NVDA’s superiority in the generative A.I. space is also visible when analyzing data center revenue growth across all three companies this quarter; NVDA’s data center business grew 14% Y/Y in 1Q24, while AMD reported flat growth Y/Y for the quarter, and INTC reported a 39% Y/Y drop in its Data Center and A.I. Group (DCAI).
- A.I. Server ASP versus Compute Server ASP
The more damning factor here is price; the A.I. server ASP is ~$200K, while the compute server ASP stands at ~$15K – there’s a massive gap between the two. To put this into perspective, for each A.I. server capex spent, we lose 13 compute servers. We’re seeing the industry replace millions of CPUs with fewer CPUs connected to millions of GPUs. With limited server capex, we expect to see more capital dedicated to A.I. server spend in 2H23, causing constraints on the available compute server capex. We also don’t see the server capex being revised up in 2H23 due to the current macro backdrop of inflationary pressures and higher interest rates.
Valuation
Intel Corporation is trading above the peer group on a P/E basis at 75.9x C2023 EPS $0.39 compared to the peer group at 26.6x. The stock is trading at 2.9x EV/C2023 Sales versus the peer group average of 5.9x. We see further downside ahead, and we recommend investors avoid the stock in the near term as CPU unit growth is likely to drop steeply.

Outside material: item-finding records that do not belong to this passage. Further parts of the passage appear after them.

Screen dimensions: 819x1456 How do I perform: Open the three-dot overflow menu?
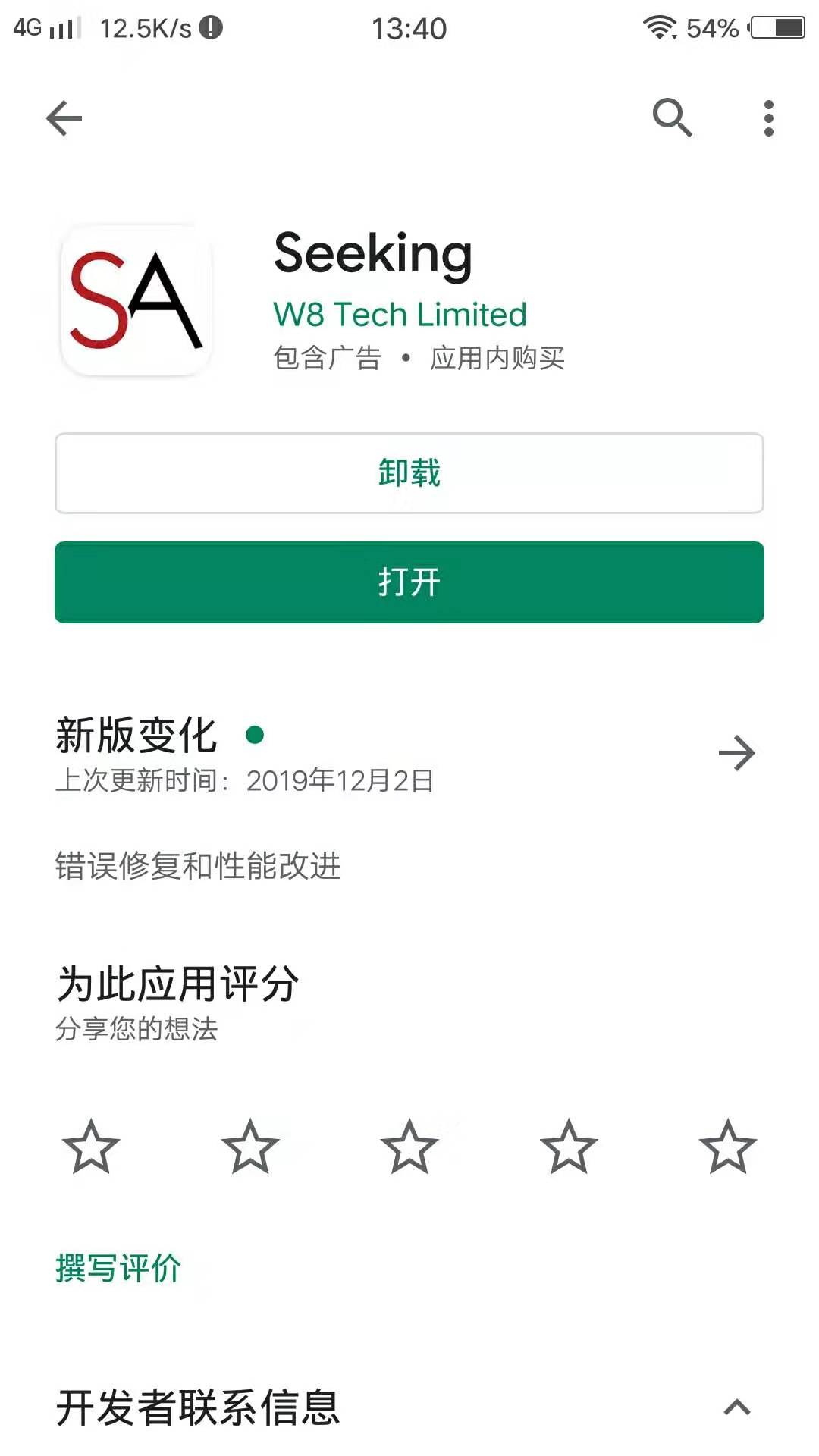point(768,118)
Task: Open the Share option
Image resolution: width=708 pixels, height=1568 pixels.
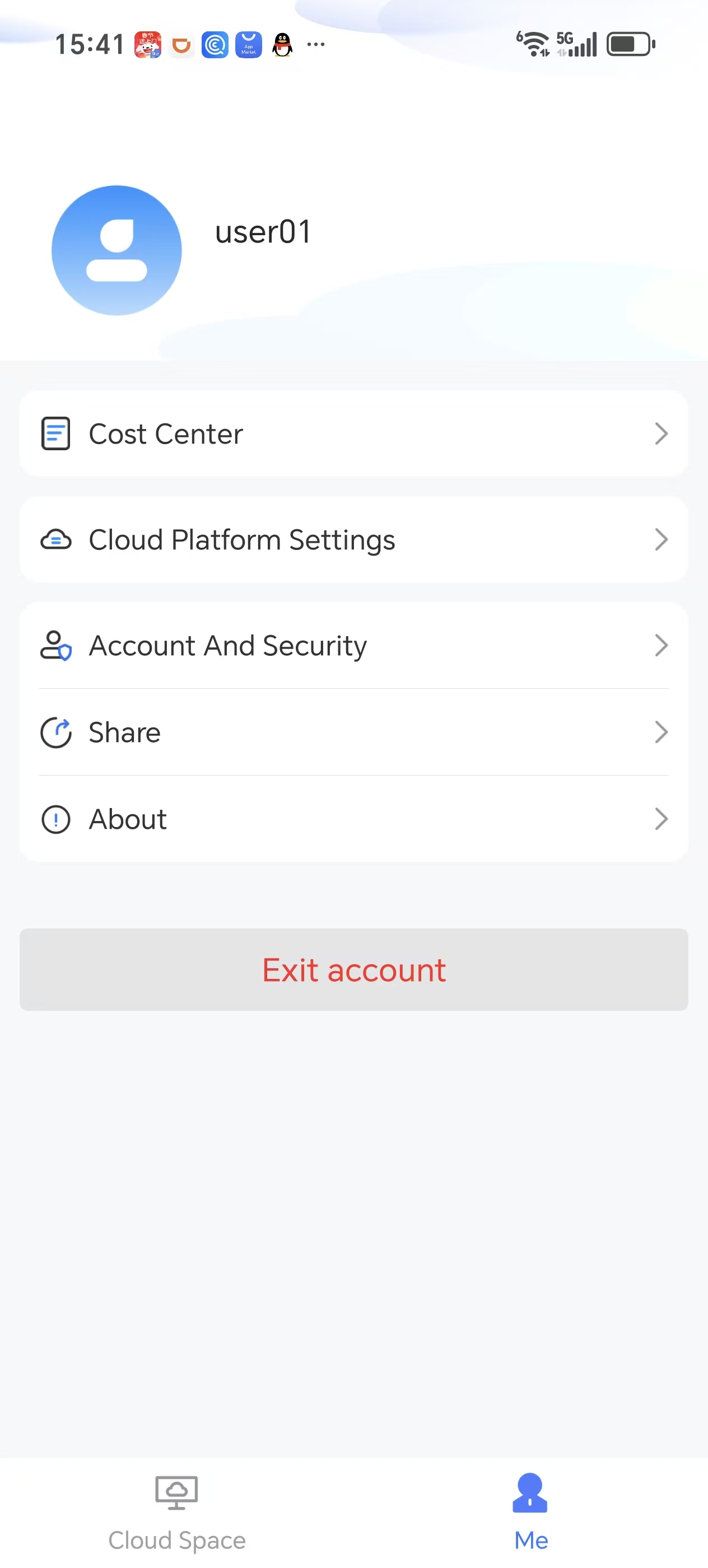Action: pyautogui.click(x=353, y=732)

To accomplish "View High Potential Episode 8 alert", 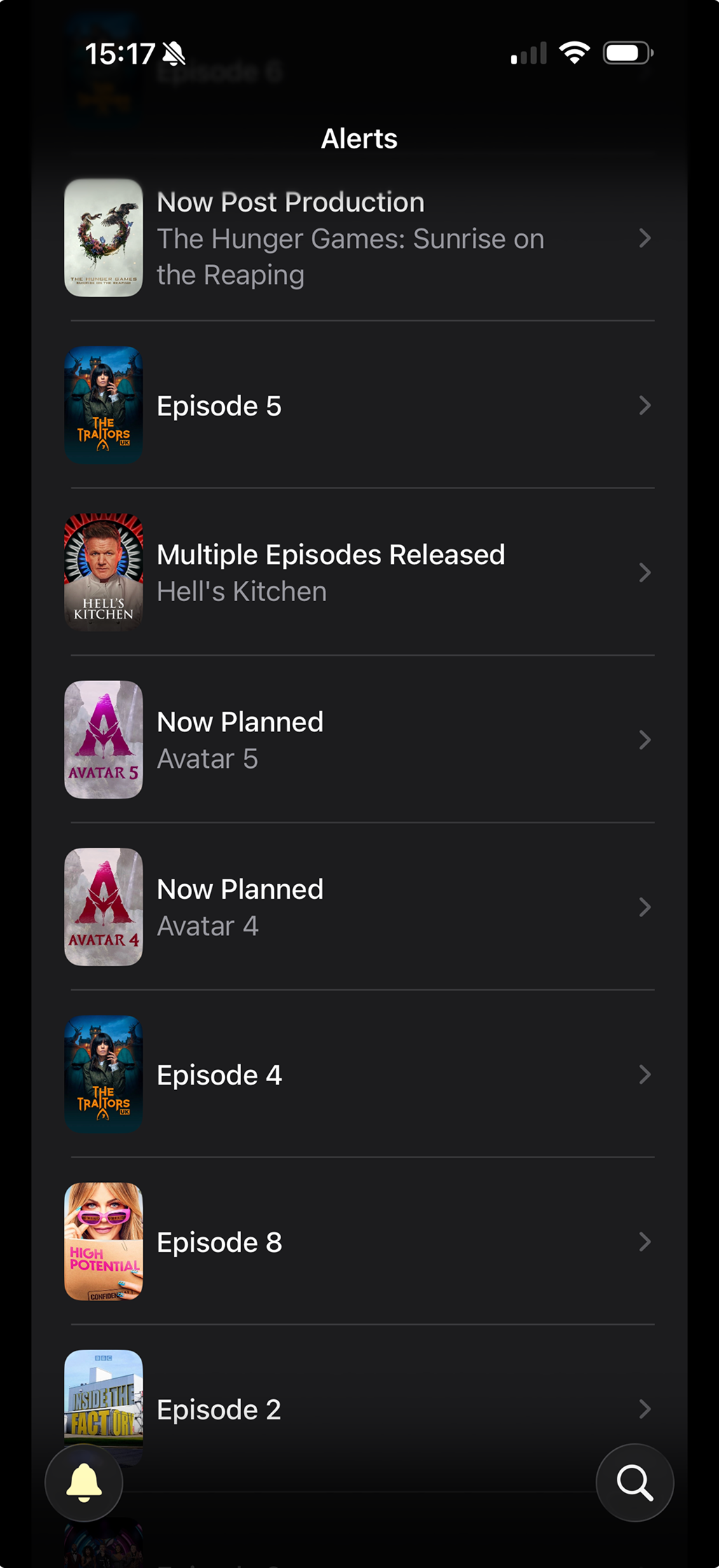I will [359, 1242].
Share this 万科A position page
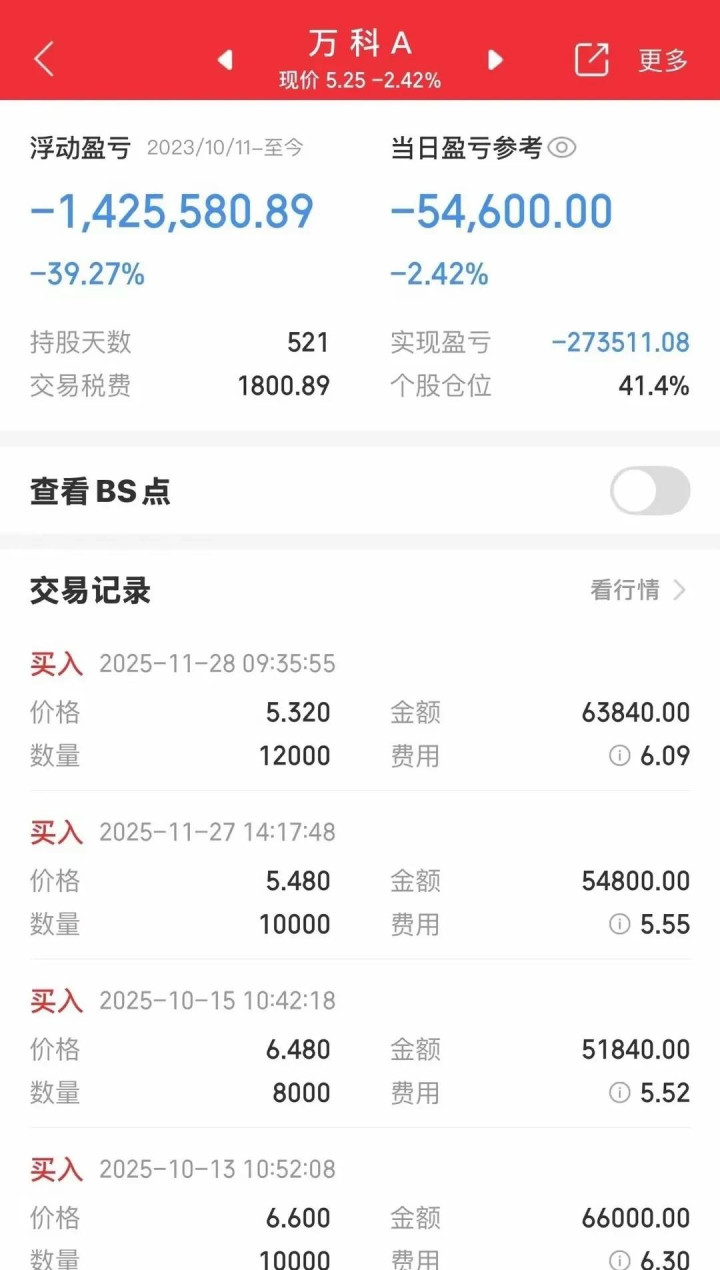This screenshot has height=1270, width=720. tap(591, 60)
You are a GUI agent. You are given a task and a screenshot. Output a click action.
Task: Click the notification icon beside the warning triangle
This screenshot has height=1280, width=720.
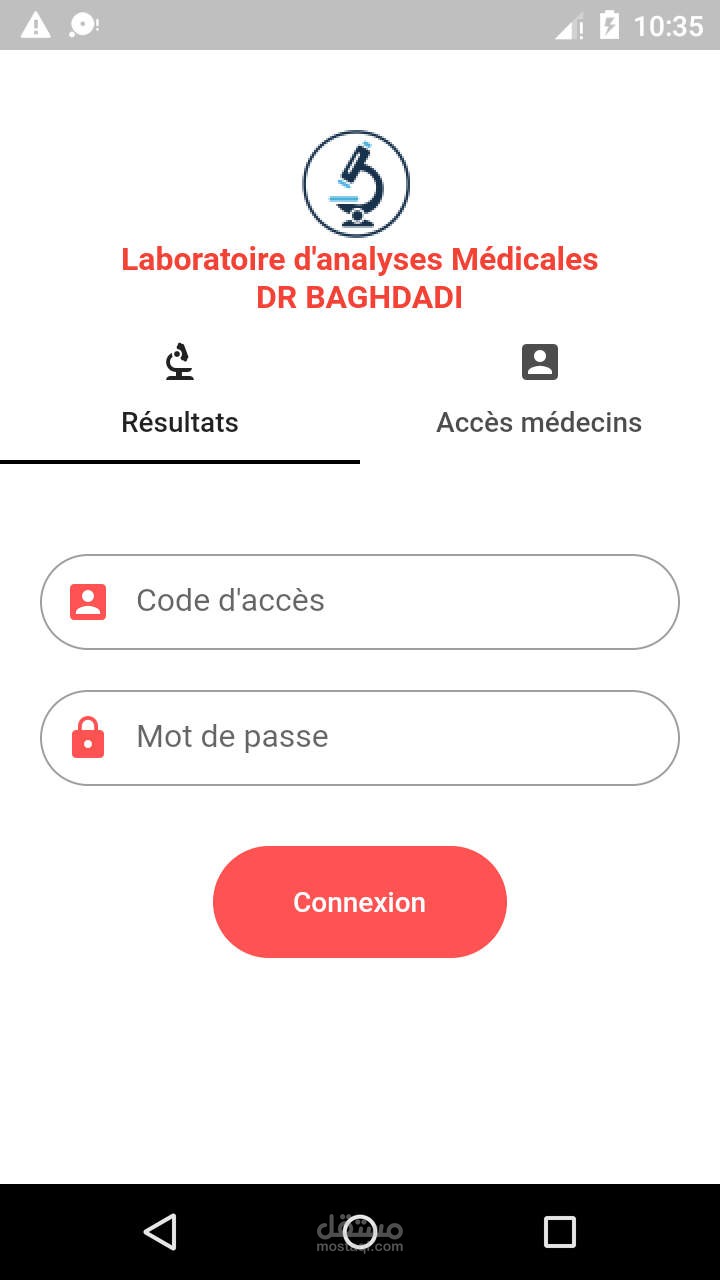[x=83, y=24]
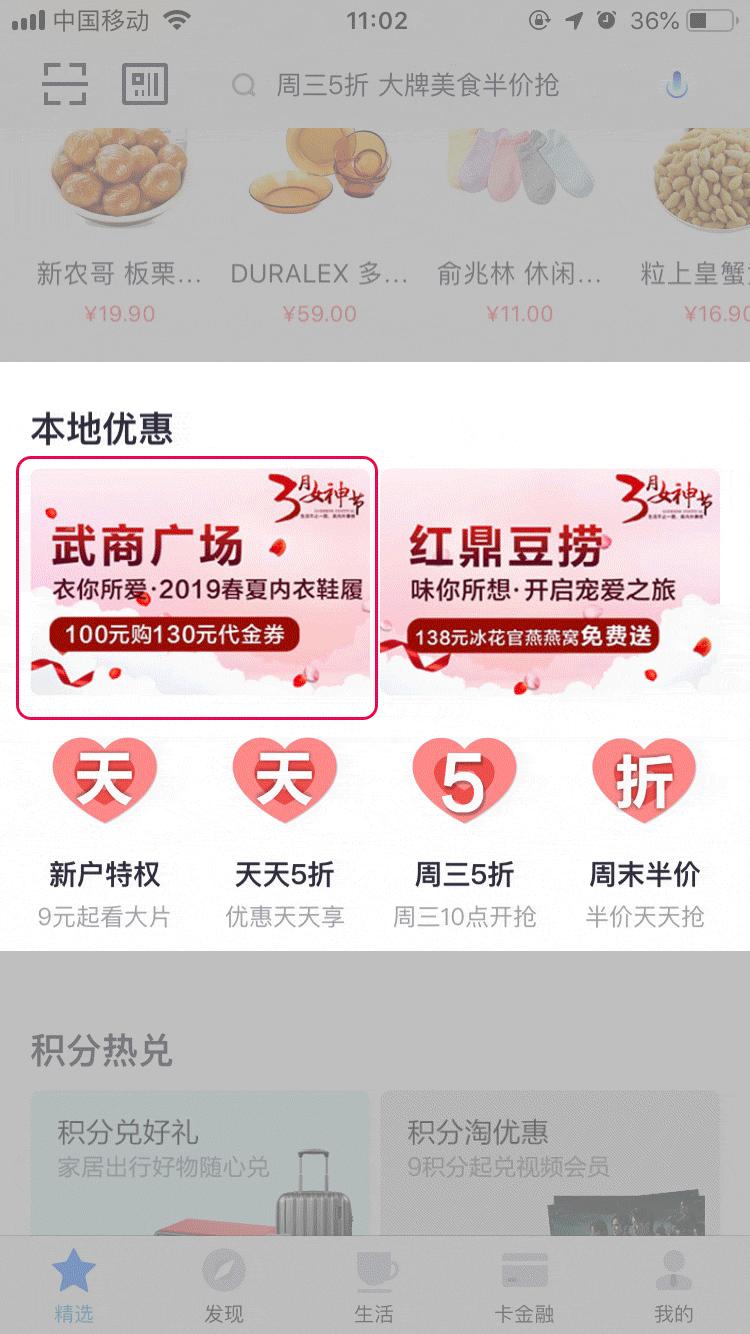Screen dimensions: 750x1334
Task: Tap the 生活 cup icon in bottom bar
Action: [375, 1272]
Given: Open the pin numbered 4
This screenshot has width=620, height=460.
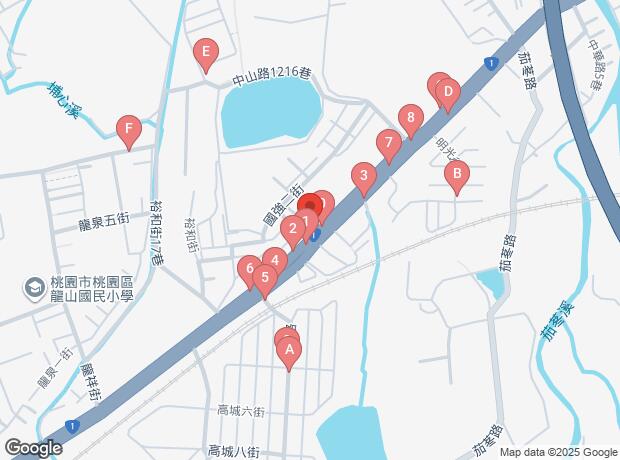Looking at the screenshot, I should [x=275, y=260].
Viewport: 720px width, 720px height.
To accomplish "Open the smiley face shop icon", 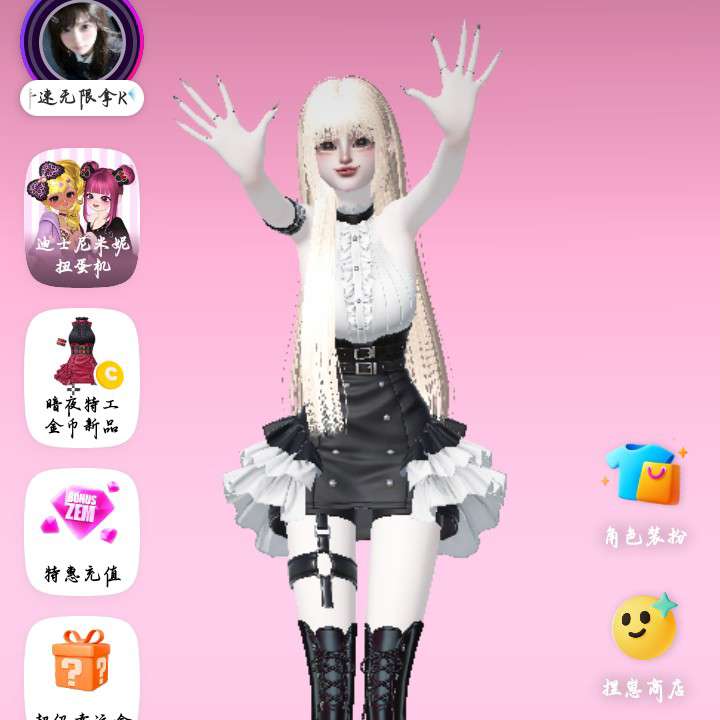I will coord(644,647).
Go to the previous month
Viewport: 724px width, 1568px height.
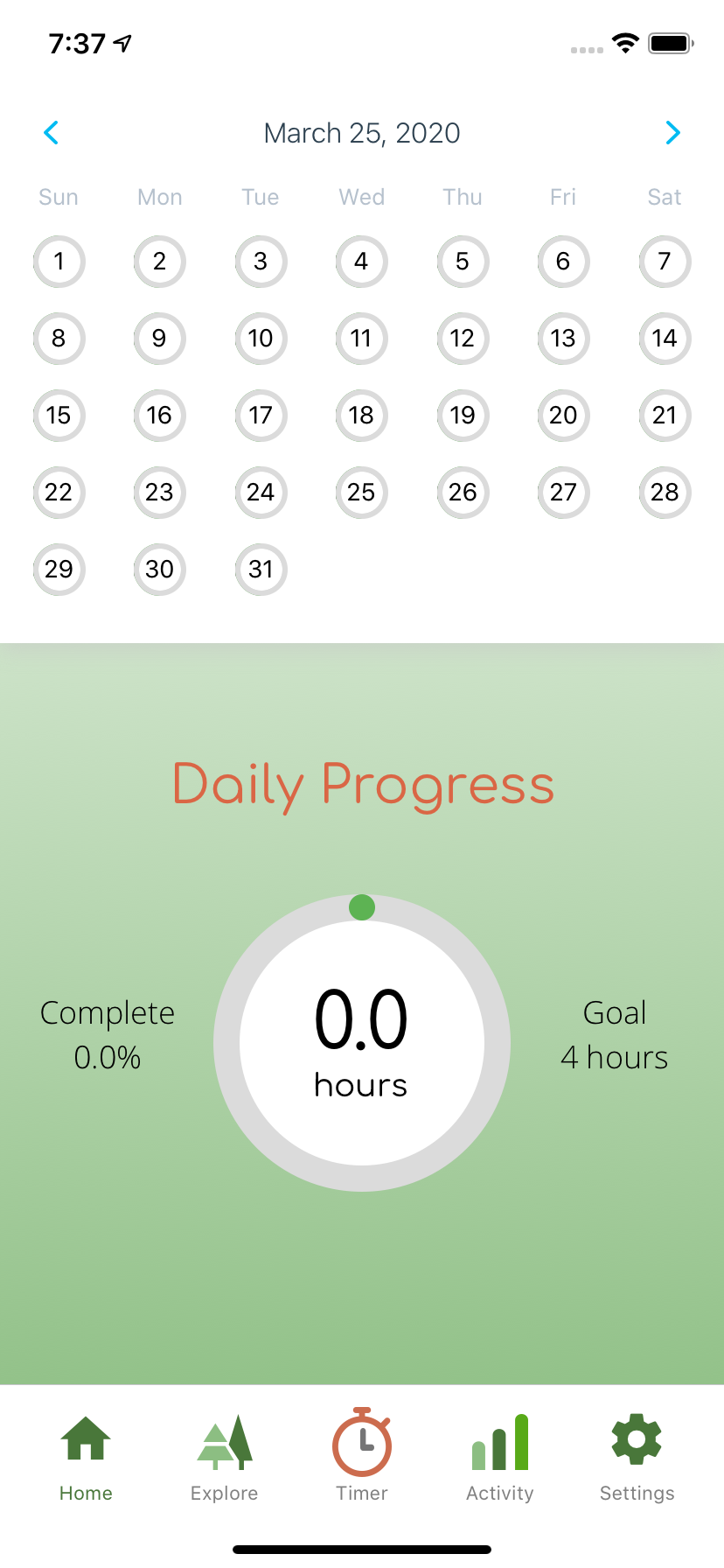pyautogui.click(x=51, y=133)
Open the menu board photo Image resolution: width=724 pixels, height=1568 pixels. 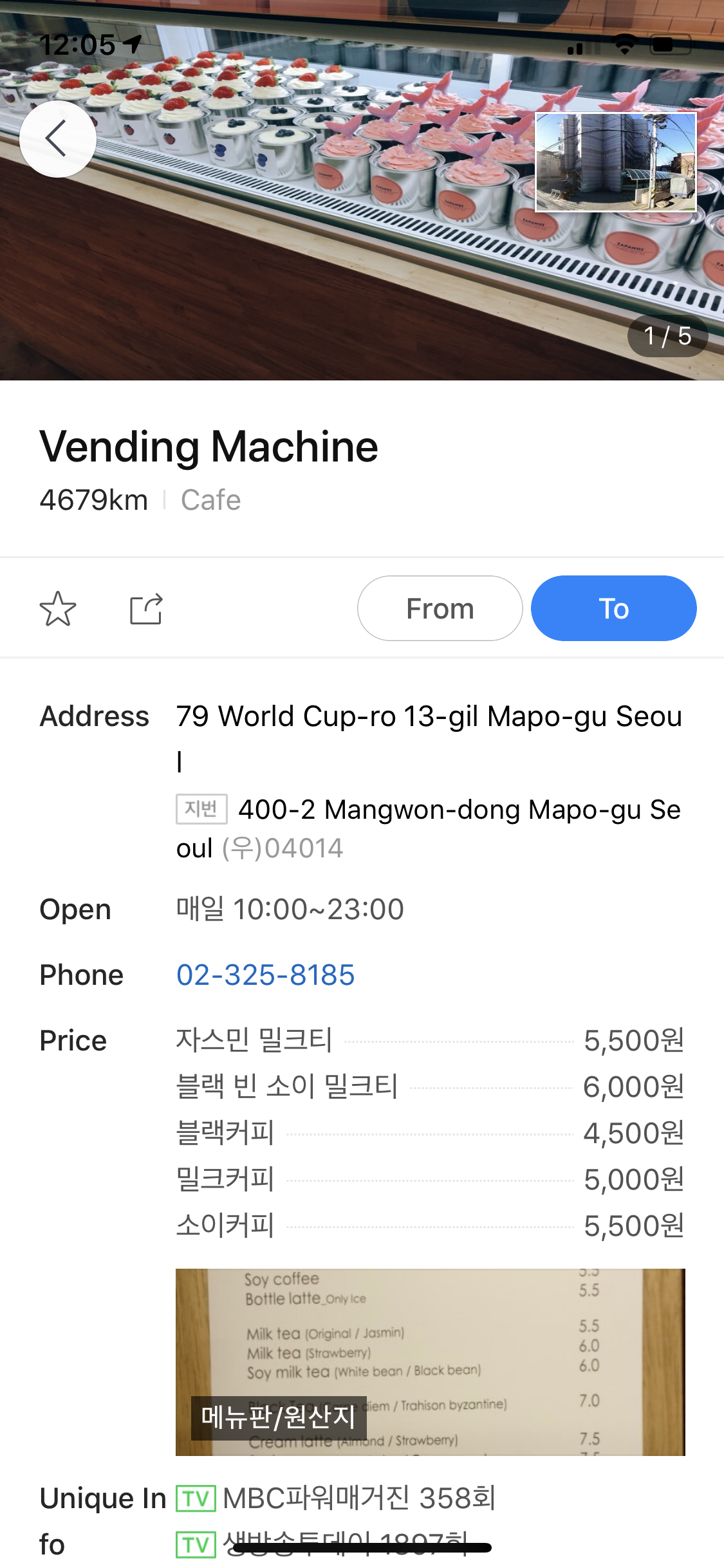430,1361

The following chart outlines INTC’s valuation.
Word on Wall Street
Wall Street shares our bearish sentiment on Intel Corporation stock. Of the 42 analysts covering the stock, six are buy-rated, 28 are hold-rated, and the remaining are sell-rated. Wall Street’s been bearish on the stock since we first began publishing on INTC a little over a year ago. We attribute Wall Street’s bearish sentiment to INTC’s lack of competitive edge over the past couple of years, but we’re seeing this turnaround after INTC’s DCAI roadmap. Our bearish sentiment, however, is driven by our expectations of a downside due to the CPU unit drop in 2H23.
The following chart outlines INTC’s sell-side ratings and price targets.
What to do with Intel Corporation stock
While we continue to be constructive on Intel Corporation stemming share loss in data center and CPU fronts against AMD and its potential foundry growth in the longer term, we expect the company to be negatively impacted by the drop in CPU sales in 2H23. We’re downgrading INTC to a sell as we believe Intel Corporation will face pressure from its main revenue stream, CCG, and don’t believe INTC has the competitive edge to gain share against NVDA with its xPU or GPU lineup in the near term. We recommend investors explore exit points at current levels, as we think Intel Corporation stock will underperform in 2H23.